We then walked a half mile to visit an "Italian" fountain and pond with various water fowl in the Long Water Serpent. Along the path, facing east along the pond was a delightful statue of Peter Pan playing his flute atop a tree stump. Emerging out of the crevices of the tree trunk were fairies complete with dragon fly wings and oh, so feminine delicate hands. It was a delight to also discover small groups of inquisitive mice and squirrels, some being fed by a group of three fairies. It was also a joy to walk completely around the statue to encounter each one.
Unfortunately, the bright sun was behind the black statue. Of course it was directly behind Peter's head for the best angle!
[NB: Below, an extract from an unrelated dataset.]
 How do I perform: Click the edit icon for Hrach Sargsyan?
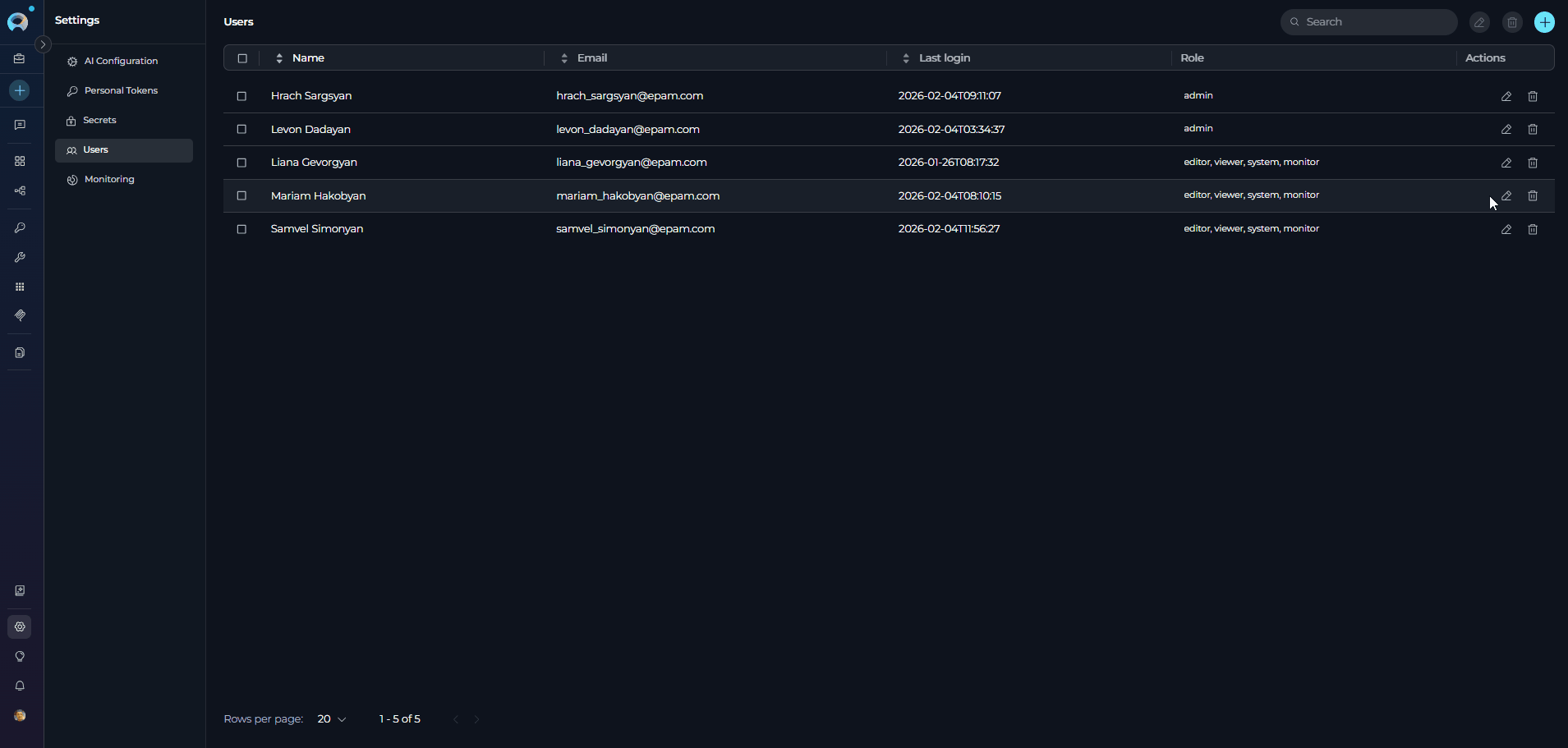(1506, 96)
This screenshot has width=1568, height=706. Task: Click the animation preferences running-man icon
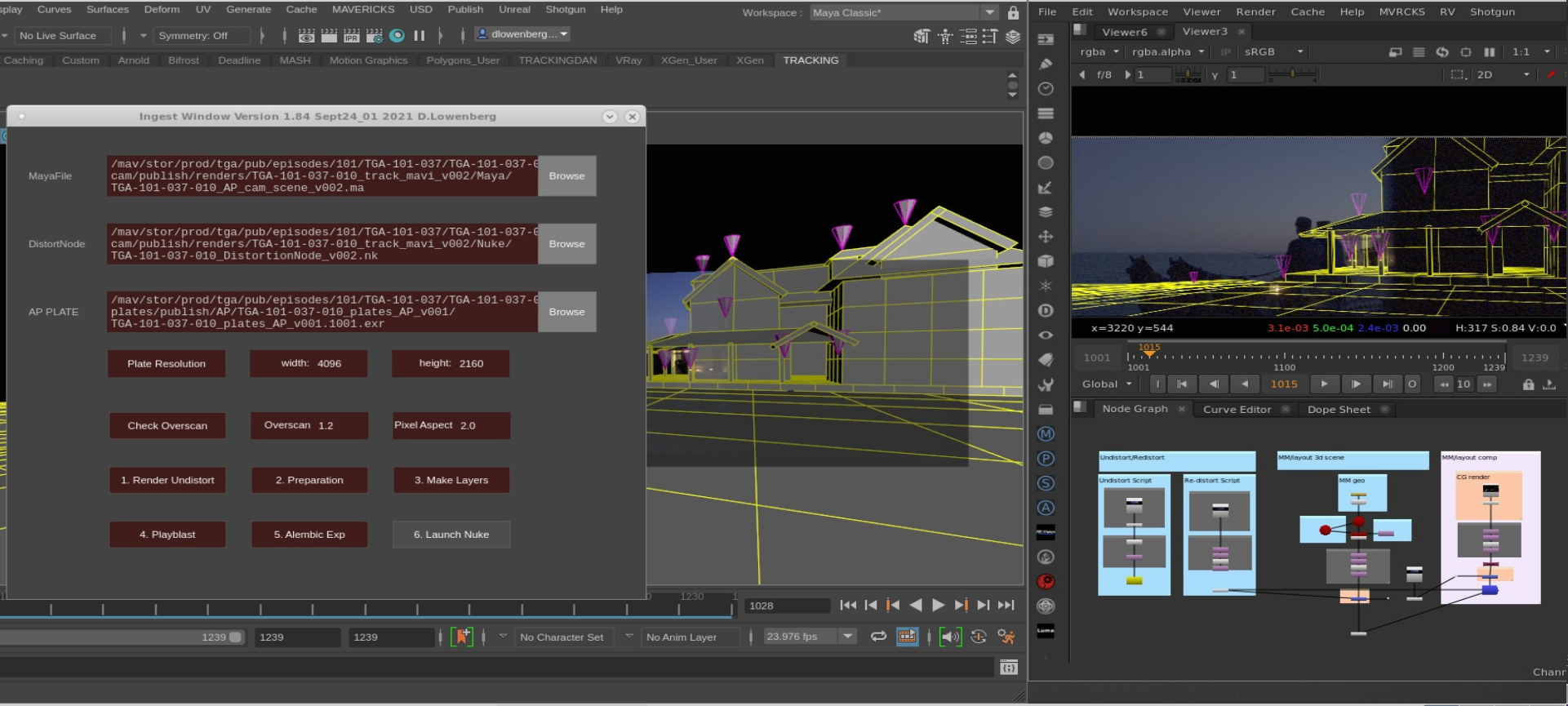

I did some nice detail shots that the sun problem didn't affect but of course the lighting was totally flat on the dark metal. On camera flash certainly was not the solution since it would have washed out everything. It was a frustrating no win situation.
We walked part of the way back to our B&B before jumping on the tube. Before that I discovered an extremely inexpensive (only 1 £/hour!) cyber café next to the ice rink at 23-25 Queensway a half a block off Bayswater run by an Arab in a "mall" of strange stores and services. The phone number is 020-7313-9933. I wouldn't be surprised if this isn't the place used by terrorist cells to communicate with each other all over the world. (There is a tube stop there.) It has for centuries been a first port of call for immigrants. European Jews came in the middle of the last century; Arabs flooded the area a few decades later and in the 1990s came Bosnians and Kosovars. There are also Nigerians, Chinese, Afghans, Serbs, Iranians and Europeans of every description. The area is a mix of all these cultures as apparent in the folks on the street, shops and restaurants.
I walked the street after a late session at the Cyber Café and discovered that all the cuisines of the world are represented here. Within a few steps from one another I found Vietnamese, Chinese, Indian, Lebanese, Moroccan, Thai, Iranian, Japanese, Iraqi, Italian, Greek and African restaurants, to mention just a few. The street is alive late, as opposed to other areas of London.